◆ **WHAT THIS TASK INVOLVES**
Since only part of the material is needed, please repeat exactly the line that includes "Chart (620, 867)" and every line after it, up to the last.

◆ **DATA**
= Beginning of Section =

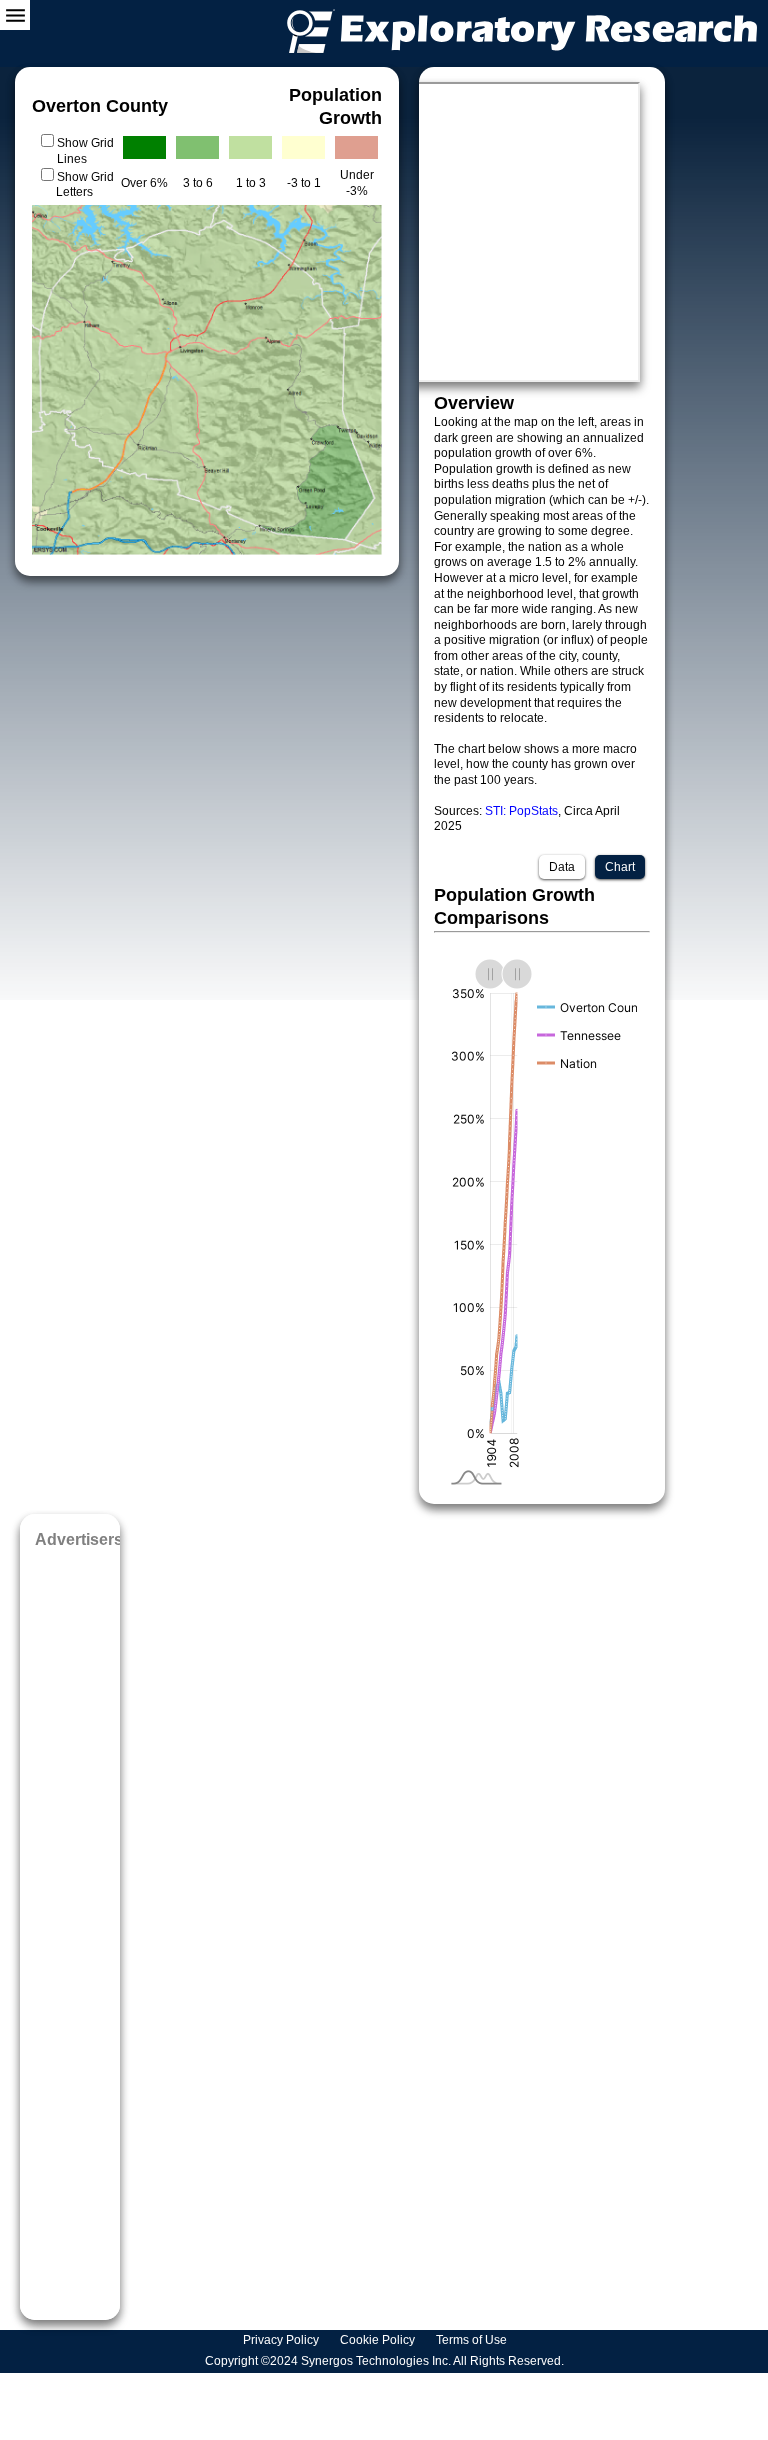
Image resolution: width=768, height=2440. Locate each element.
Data (562, 867)
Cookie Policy (379, 2340)
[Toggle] (15, 15)
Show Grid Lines (86, 151)
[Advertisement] (70, 1927)
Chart (620, 867)
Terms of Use (473, 2340)
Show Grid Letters (85, 185)
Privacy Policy (282, 2340)
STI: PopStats (521, 811)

= End of Section =

◆ **ANSWER TO THE PROBLEM**
Chart (620, 867)
Terms of Use (473, 2340)
Show Grid Letters (85, 185)
Privacy Policy (282, 2340)
STI: PopStats (521, 811)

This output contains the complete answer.